Wavelet Noise Reduction filter for VirtualDub and AviSynth

Version 0.1
thejam

Introduction

This is a wavelet noise reduction filter.
It can remove single-frequency noise in three different frequency bands, independently for X- and Y-direction and for the Y, Cr and Cb color plane.
The picture is analysed for all frequencies present, and those about the given threshold are cut off.
In a video there normally is no single frequency present with an amplitude higher than the rest, almost always this is a kind of noise, making the filter quite robust against producing artifacts.

Sounds complicated? Let's give an example:
Suppose you have a picture with a interference pattern showing as wide vertical bars (e.g. when the cable between VCR and TV is badly mounted or an interference with the power grid).
Then the luminance is going up and down with a defined frequency, i.e. the horizontal distance between two bars is always equal. All the other ups and downs in luminance are the picture information which is quite likely to be random. So when plotting all frequencies against their amplitude there is a background and one peek coming from the interference. This peak is clipped by the filter.

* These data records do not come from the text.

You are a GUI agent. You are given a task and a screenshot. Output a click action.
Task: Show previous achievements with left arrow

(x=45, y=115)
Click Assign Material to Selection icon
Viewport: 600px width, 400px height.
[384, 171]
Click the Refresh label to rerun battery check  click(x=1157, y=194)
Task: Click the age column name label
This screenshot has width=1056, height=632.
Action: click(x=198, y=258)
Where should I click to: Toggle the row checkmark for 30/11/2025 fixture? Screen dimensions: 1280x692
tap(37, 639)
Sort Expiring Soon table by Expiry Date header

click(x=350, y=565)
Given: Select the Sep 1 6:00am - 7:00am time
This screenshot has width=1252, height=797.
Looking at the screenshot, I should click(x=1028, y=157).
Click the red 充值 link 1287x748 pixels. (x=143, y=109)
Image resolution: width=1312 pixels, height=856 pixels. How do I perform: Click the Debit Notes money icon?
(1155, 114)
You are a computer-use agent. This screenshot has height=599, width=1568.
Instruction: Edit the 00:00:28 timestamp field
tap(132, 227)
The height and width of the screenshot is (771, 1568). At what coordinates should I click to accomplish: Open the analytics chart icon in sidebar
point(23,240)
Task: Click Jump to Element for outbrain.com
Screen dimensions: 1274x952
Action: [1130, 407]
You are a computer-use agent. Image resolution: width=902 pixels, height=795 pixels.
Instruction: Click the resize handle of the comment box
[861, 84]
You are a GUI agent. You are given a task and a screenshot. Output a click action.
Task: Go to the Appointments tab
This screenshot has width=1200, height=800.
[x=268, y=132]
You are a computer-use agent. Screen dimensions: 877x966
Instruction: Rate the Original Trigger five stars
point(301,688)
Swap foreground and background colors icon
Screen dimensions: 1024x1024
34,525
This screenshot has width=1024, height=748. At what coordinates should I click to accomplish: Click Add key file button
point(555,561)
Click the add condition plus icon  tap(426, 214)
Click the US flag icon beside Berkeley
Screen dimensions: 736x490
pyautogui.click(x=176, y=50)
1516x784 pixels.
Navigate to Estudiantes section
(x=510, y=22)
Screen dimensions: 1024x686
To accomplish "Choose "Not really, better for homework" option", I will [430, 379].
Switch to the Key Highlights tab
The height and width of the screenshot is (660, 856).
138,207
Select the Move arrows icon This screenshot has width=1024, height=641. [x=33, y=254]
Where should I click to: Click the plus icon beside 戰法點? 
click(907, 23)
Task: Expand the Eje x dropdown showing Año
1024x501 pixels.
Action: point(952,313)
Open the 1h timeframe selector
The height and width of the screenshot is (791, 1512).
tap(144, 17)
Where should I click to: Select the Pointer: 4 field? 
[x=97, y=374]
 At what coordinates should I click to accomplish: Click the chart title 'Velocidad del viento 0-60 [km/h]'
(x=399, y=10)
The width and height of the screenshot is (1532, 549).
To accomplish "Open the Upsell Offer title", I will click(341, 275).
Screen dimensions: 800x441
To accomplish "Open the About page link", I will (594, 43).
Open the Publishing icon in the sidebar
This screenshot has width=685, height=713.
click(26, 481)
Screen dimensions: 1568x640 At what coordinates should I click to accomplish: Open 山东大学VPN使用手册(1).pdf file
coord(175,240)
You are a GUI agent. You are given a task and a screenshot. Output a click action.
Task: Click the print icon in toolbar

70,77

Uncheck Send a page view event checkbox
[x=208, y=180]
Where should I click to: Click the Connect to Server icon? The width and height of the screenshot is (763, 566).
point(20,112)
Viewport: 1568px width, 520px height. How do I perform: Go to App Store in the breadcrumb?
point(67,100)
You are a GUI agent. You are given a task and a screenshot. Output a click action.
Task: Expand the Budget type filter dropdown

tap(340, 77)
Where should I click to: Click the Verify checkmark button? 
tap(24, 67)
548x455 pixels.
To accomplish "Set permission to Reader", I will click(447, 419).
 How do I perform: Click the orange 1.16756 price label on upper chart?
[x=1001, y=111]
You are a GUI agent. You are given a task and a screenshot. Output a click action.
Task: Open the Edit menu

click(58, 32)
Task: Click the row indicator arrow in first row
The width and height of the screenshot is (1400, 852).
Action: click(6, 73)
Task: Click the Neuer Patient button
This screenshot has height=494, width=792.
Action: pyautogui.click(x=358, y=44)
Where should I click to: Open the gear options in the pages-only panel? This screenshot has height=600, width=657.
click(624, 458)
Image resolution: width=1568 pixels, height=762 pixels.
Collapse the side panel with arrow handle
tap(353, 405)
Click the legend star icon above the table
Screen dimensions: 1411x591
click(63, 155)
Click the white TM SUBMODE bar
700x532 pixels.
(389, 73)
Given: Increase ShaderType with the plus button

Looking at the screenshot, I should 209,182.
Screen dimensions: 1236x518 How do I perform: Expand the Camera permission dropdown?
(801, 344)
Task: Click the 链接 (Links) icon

Another example are macroblocks from a bad mpeg-conversion. There too you have blocks with 4, 8 or 16 pixels which represent distinct frequencies.

Requirements

A CPU with MMX and SSE
Height and width must be a multiple of 8 (else a blank clip is returned).


WNR parameters

Filter enable: switches the filter on and off

Show selected plane: Together with Mode = Normal or High only the selected color plane is displayed.

Mode:
- Normal = shows the filtered image
- High = shows the strongest frequencies, which are either contours (which shall be kept) and the noise (which you want to filter)
- Diff = shows the difference between the picture before and after filtering (Show selected plane is igored)

Threshold:
For each plane, each direction and three frequencies you can define the threshold above which the filter will clip the frequency.
0 is the highest frequency corresponding to a peak-to-peak distance of 8-16 pixels.
1 is the mid frequency, 16-32 pixel.
2 is the low frequency, 32-64 pixel.

There is a bug so you cannot enter the numbers directly but have to use the sliders.

How To set the threshold values

1. Show Preview
2. Switch to Mode = High
3. Now do the following for each slider on each color plan seperately, always reset all other sliders on the same plane to 0.
Move the slider to 1 (you can use the arrow keys). You see contours and (maybe) the noise. Now increase the value until the noise vanishes, but only minimal changes to the contours arise. If there are no visible changes as you move to 255 let that threshold at 0.
Remember that value and continue for all other sliders.
4. Set all remembered (or better written) values and switch back to Mode = Normal, Show selected plane not checked.

As the filter is quite mild you can put it more than once in the filter chain.


Using with AviSynth

Method 1 (quite non-standard - loading as native AviSynth plugin, but running in YUY2):

Save the processing settings from VirtualDub in a .VCF-file (e.g. my_settings.vcf). There must be two lines like:

VirtualDub.video.filters.Add("wavelet noise reduction (0.1)");
VirtualDub.video.filters.instance[0].Config(0,0,0,0,0,0,0,0,0);

Now make a script file like:

LoadPlugin("...path.../wnr.vdf")
...
WNR(".../my_settings.vcf")

The first settings which are found in the .VCF are used.
This way only YUY2-format is supported.

Method 2 (loading as VirtualDub plugin, RGB32-only but you can enter the thresholds directly):

Make a script file like:

LoadVirtualDubPlugin("...path.../wnr.vdf", "WNR", 0)
...
WNR(Y_X0*256+Y_Y0, Y_X1*256+Y_Y1, Y_X2*256+Y_Y2, Cb_X0*256+Cb_Y0, Cb_X1*256+Cb_Y1, Cb_X2*256+Cb_Y2, Cb_X0*256+Cr_Y0, Cr_X1*256+Cr_Y1, Cr_X2*256+Cr_Y2)
# here replacing the variables with your thresholds

# which is of course the same as copying the number from the .VCF-file

This way only RGB32-format is supported.


Interlaced video, processing speed:

For interlaced video Y0, Y1, Y2 must be set to 0 to avoid problems.
If there is noise in the Y-direction and you have to use non-ß-values you must use (in VitualDub):

deinterlace(mode: unfold)
WNR
deinterlace(mode: fold)

as with all other filters not designed to work with interlaced video natively.

In AviSynth you can use:

SeperateFields()
WNR(....)
Weave
()

All thresholds which are set to 0 take no processing time. But the filter is quite fast anyway.